- **PASSAGE SHOWN**
---
title: "Likelihood Models"
author: Jed Rembold
date: April 10, 2025
slideNumber: true
theme: tokyo-night-light
highlightjs-theme: tokyo-night-light
width: 1920
height: 1080
transition: slide
---


## Announcements
- HW5 due on Monday!
  - You have everything you need after today!
- Quiz 2 later today
- Poll will be going out about partner preferences on final group project
  - Please respond by end of Monday, as I want to get groups made by Tuesday
- Check-in form this weekend for HW5

## Recap
- A Monte Carlo Markov Chain is a semi-random walk wherein the next step is determined by the current location and a bit of randomness
  - Semi-random in the sense that is has a preference to move "uphill", toward higher parts of the function it is sampling
- By letting the sampling run for a while, and keeping track of where the walker has been, you can regenerate the walked function by looking at a histogram of where the walker spent the most time
  - Really just regenerate the _shape_, the scaling will be different
- We can sample the probability of parameters given particular data ($P(\theta | D)$) using Baye's theorem
  - Requires being able to write out our priors and our likelihood

## Today
- How does this all apply to fitting models?
  - Writing out our priors and likelihood
  - Walking the probability
  - Interpreting the results
- MCMC libraries?
- Quiz

<!--
## Model Fitting and Baye's Theorem
- Here we are not as concerned with the best fit
- Concerned instead with our confidence about our fit parameters
  - "What was the probability of getting these parameters given this data?"
- Baye's Theorem provides a way to compute this probability
  $$ P(\theta | D) = \frac{P(D | \theta) \cdot P(\theta)}{P(D)} $$
  where $\theta$ represents our fit parameters and $D$ represents the data
- For our purposes, viewing this through a Bayesian lens will be more informative
-->

## Baye Life

![](../images/bayes.svg)

<!--
## The Breakdown (Part I)
- The **Prior** is the probability of the parameters without any consideration of the data
  - This generally reflects any knowns or assumptions you are making about the parameters
  - Are they all positive? Are they bounded in some way?
- The **Likelihood** is the probability of getting the data given the parameters
  - For model fitting, this is where we compare the actual data to the predicted data by our model
  - The better the match, the greater the likelihood


## The Breakdown (Part II)

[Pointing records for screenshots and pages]
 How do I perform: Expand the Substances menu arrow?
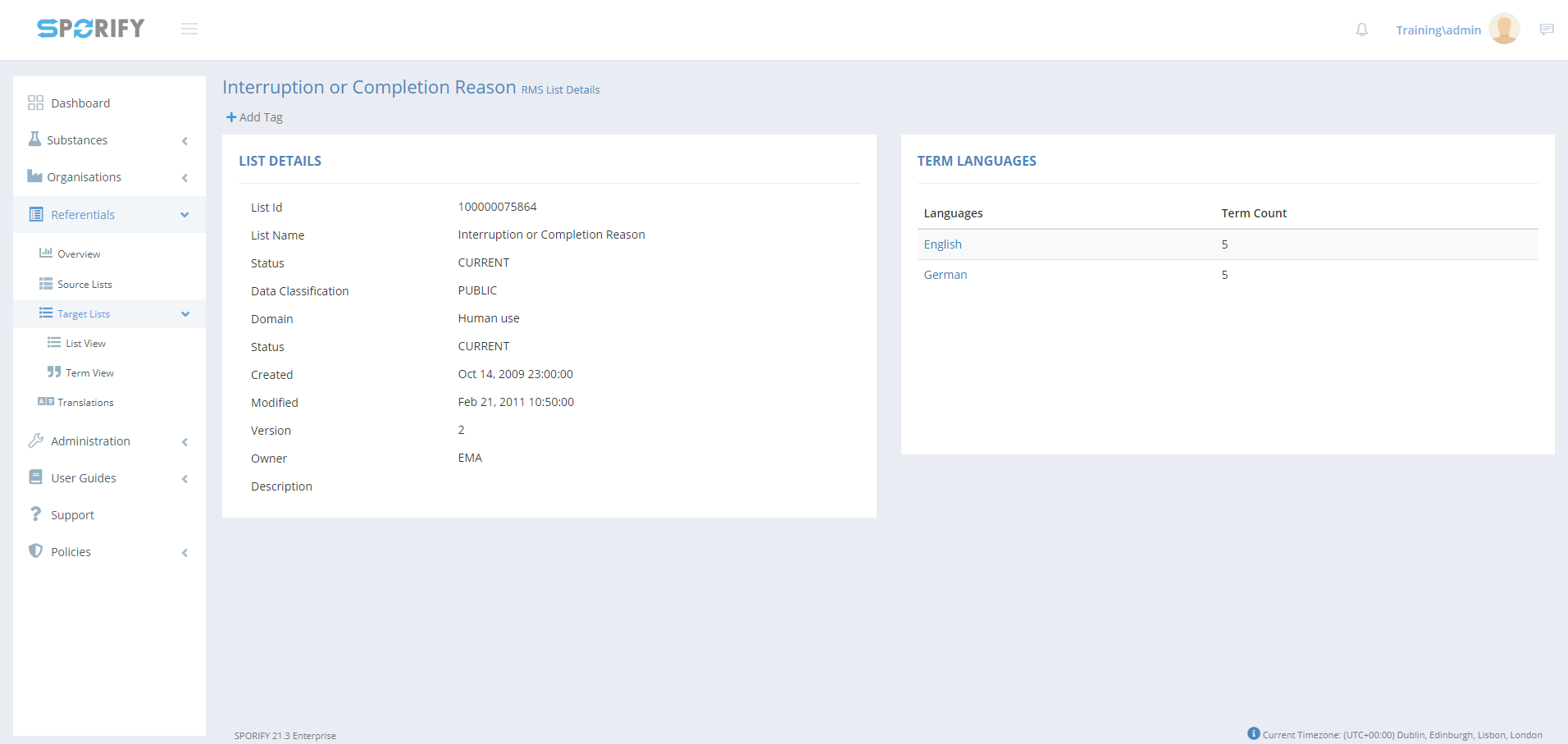pos(185,141)

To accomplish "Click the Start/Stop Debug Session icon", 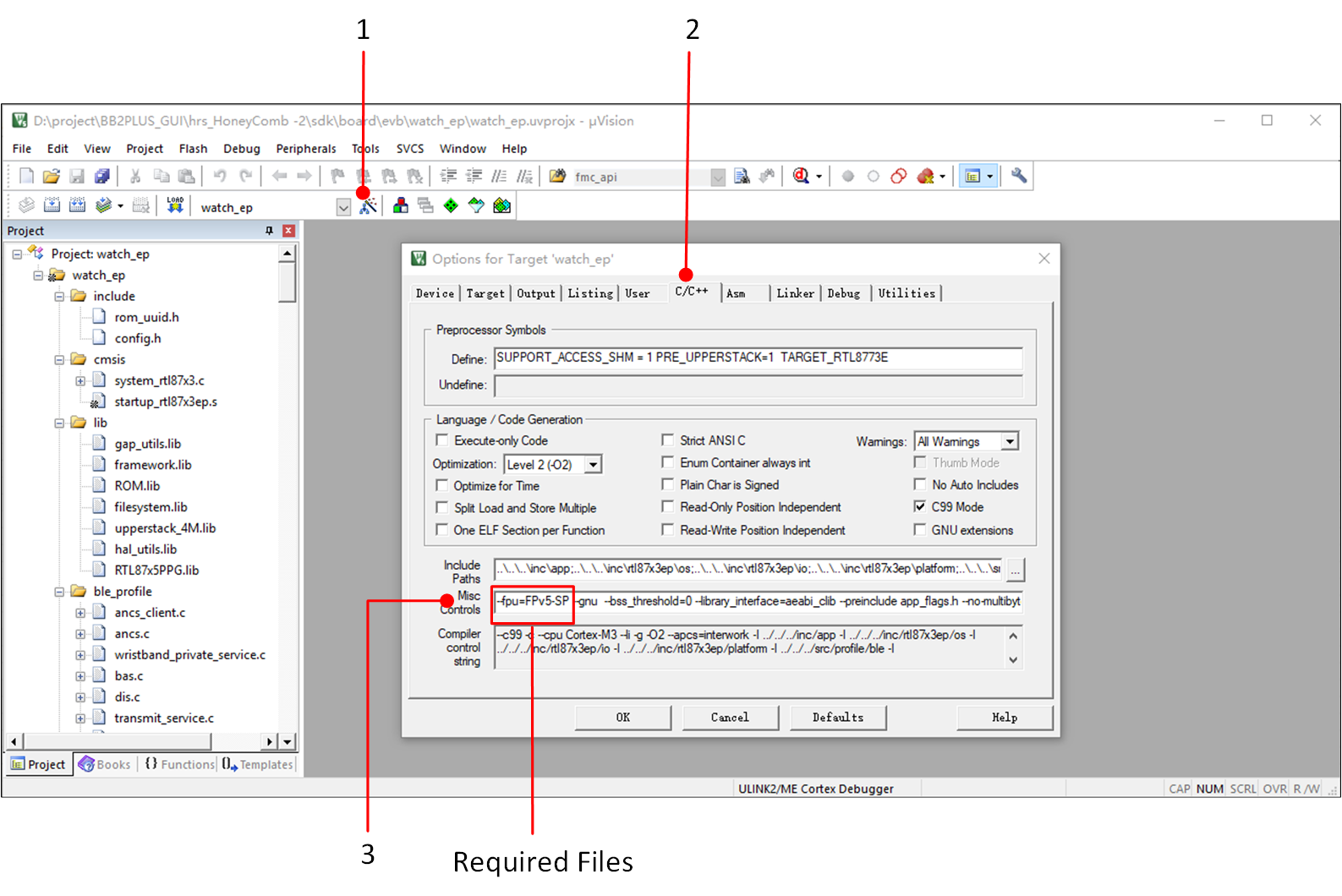I will coord(801,176).
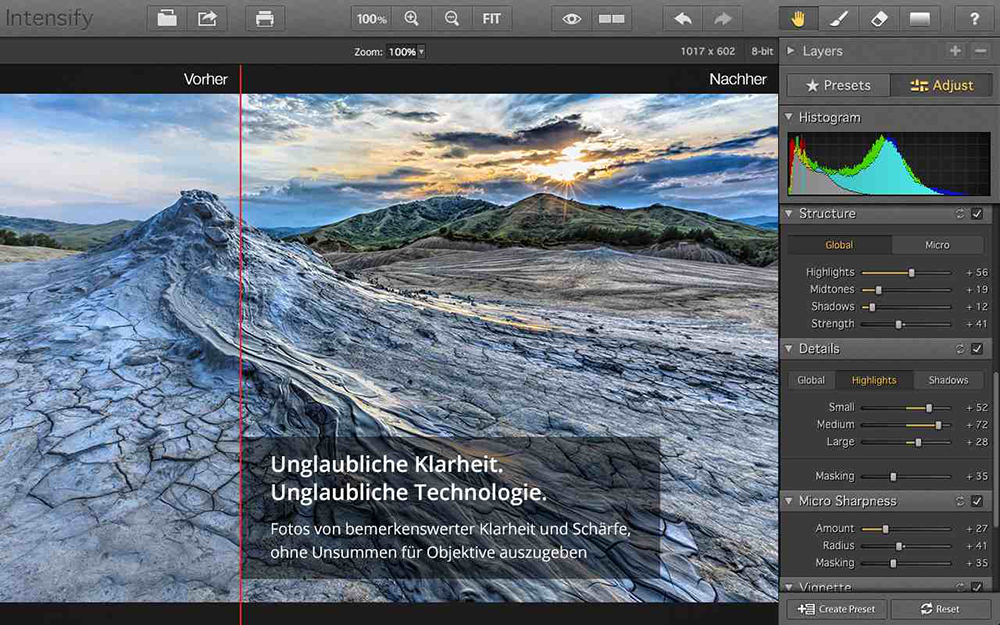The image size is (1000, 625).
Task: Select the Brush tool
Action: click(x=840, y=18)
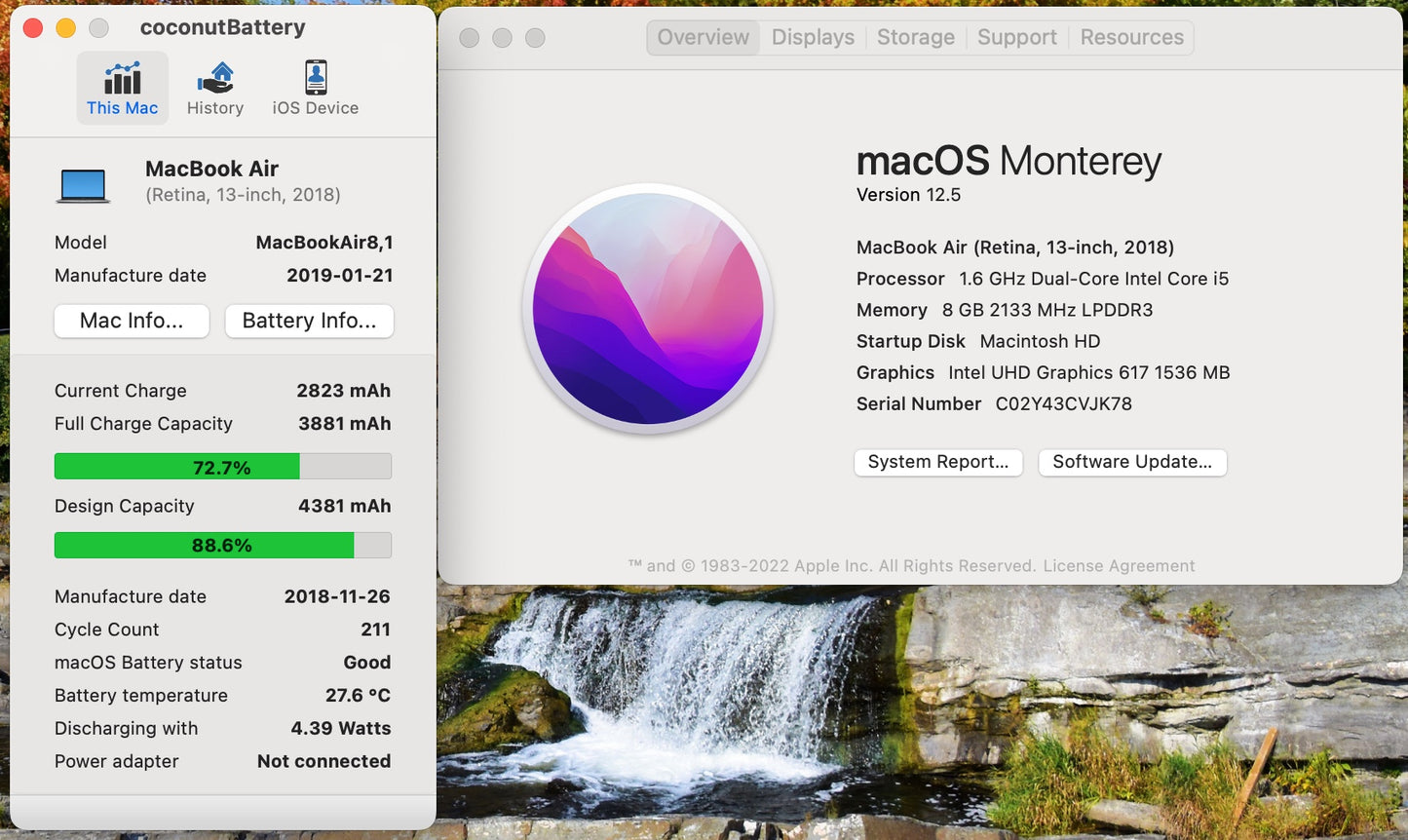Switch to the Displays tab
Viewport: 1408px width, 840px height.
click(813, 38)
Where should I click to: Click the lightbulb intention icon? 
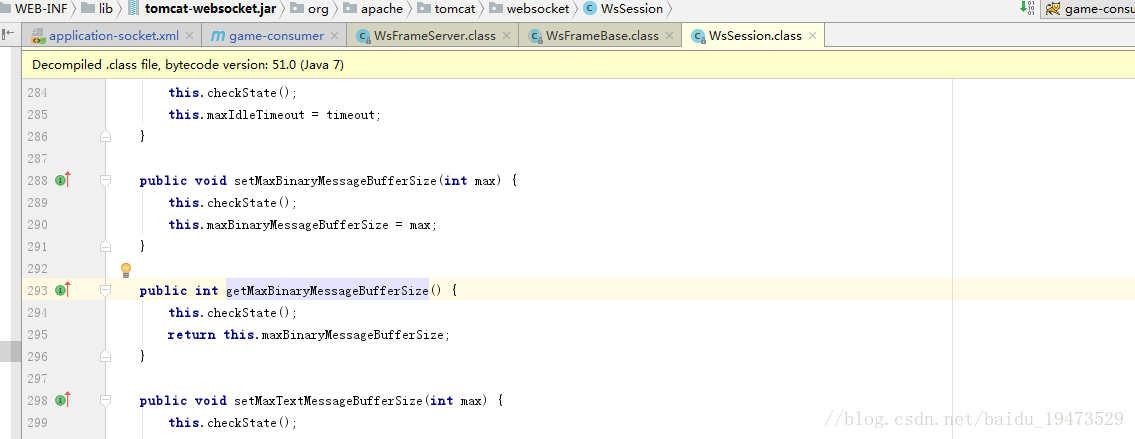pyautogui.click(x=126, y=270)
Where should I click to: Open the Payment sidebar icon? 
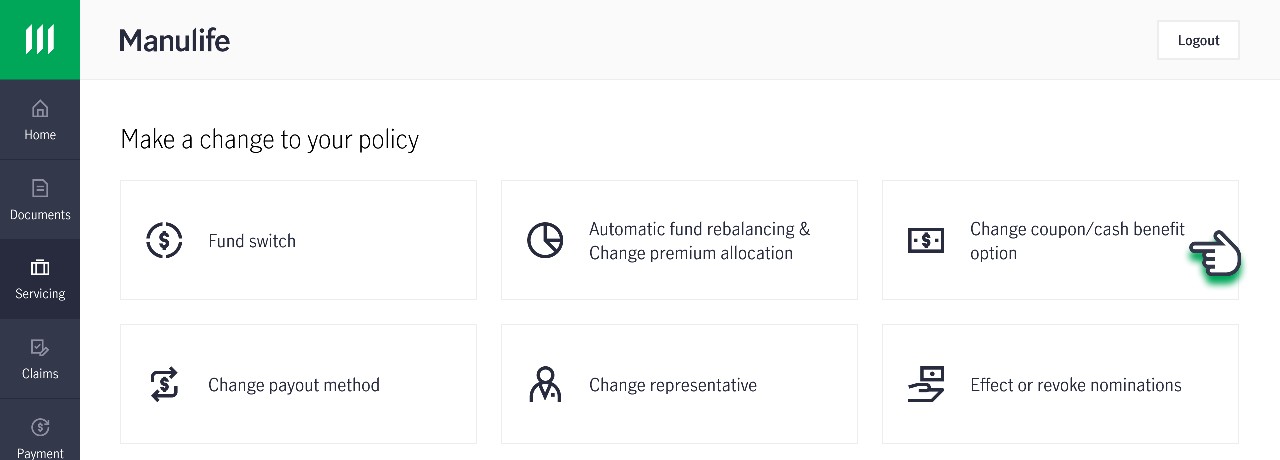point(40,427)
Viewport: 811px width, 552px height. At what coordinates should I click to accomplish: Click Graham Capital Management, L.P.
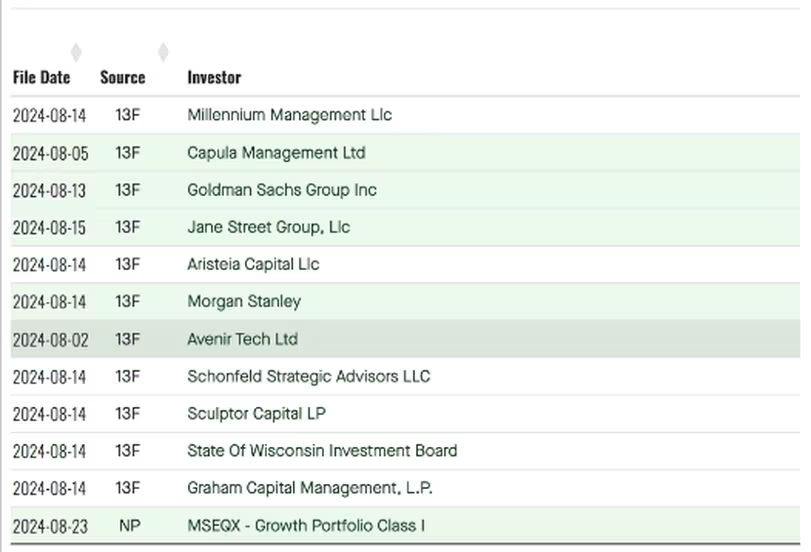tap(309, 488)
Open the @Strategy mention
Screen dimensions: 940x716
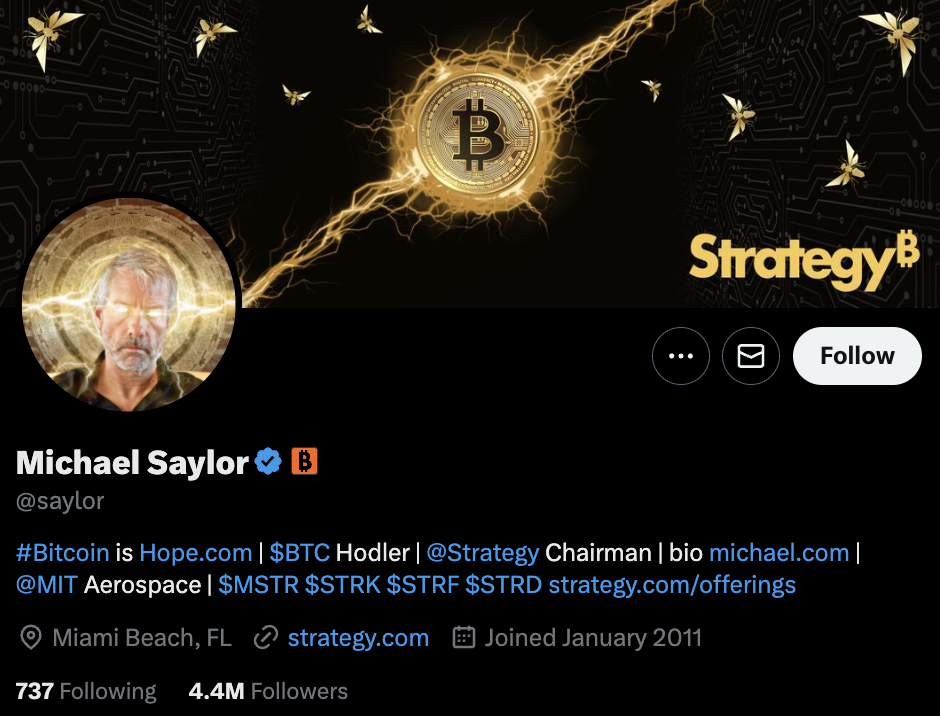(x=482, y=552)
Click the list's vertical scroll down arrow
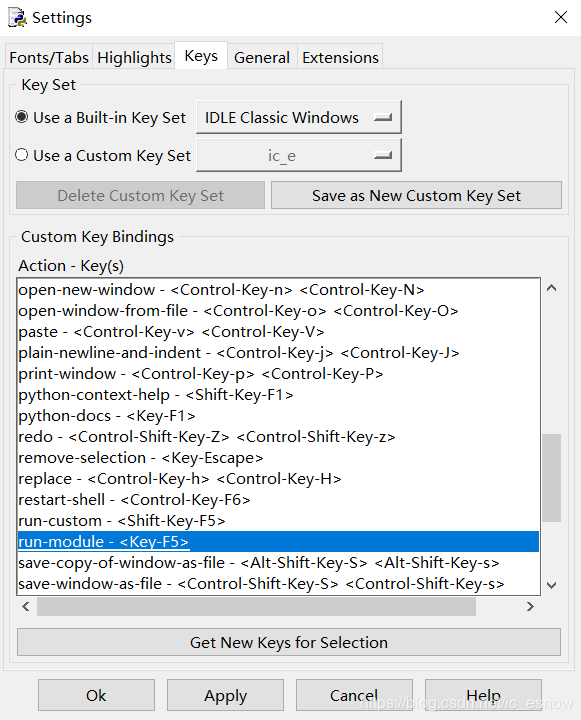The width and height of the screenshot is (581, 720). pyautogui.click(x=552, y=585)
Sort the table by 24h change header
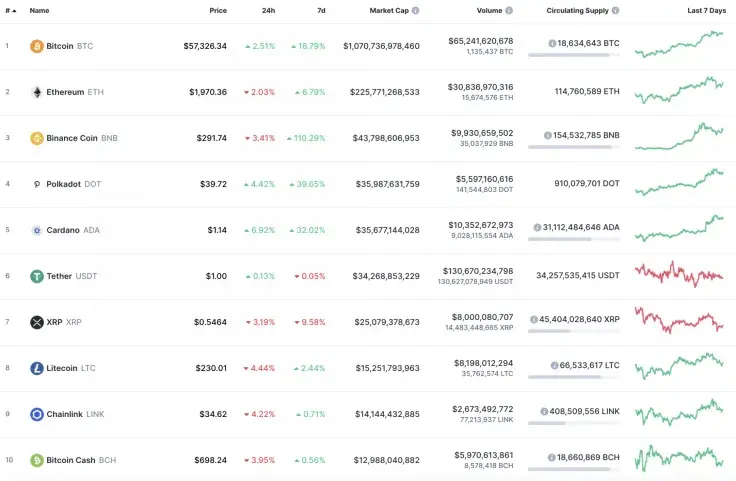This screenshot has height=481, width=736. [268, 10]
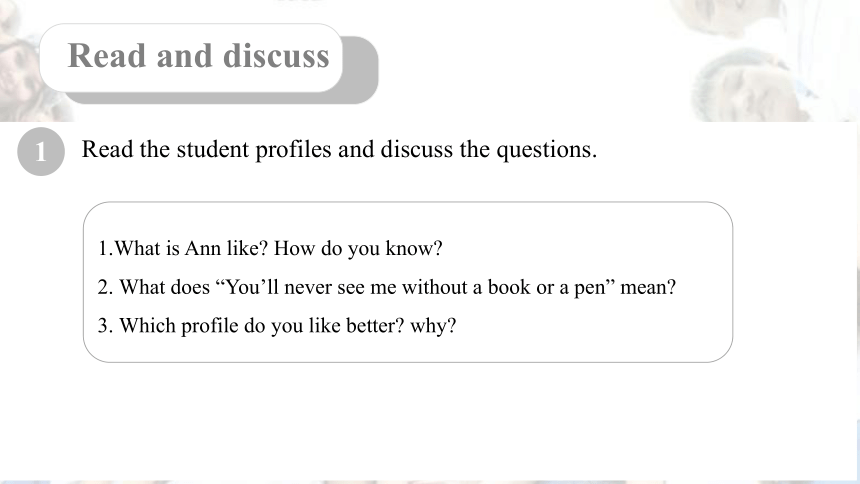Viewport: 860px width, 484px height.
Task: Click the faded faces photo at top right
Action: click(762, 60)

- **REQUIREMENT 1**
In the likelihood-models slides, how would you say "This generally reflects any knowns or assumptions you are making about the parameters" in Spanish?
- **REQUIREMENT 2**
Can you copy word for word the stretch of the likelihood-models slides from "author: Jed Rembold" through "need after today!"?

- **FULL SOLUTION 1**
Esto generalmente refleja cualquier dato conocido o suposición que estés haciendo sobre los parámetros.

- **FULL SOLUTION 2**
author: Jed Rembold
date: April 10, 2025
slideNumber: true
theme: tokyo-night-light
highlightjs-theme: tokyo-night-light
width: 1920
height: 1080
transition: slide
---


## Announcements
- HW5 due on Monday!
  - You have everything you need after today!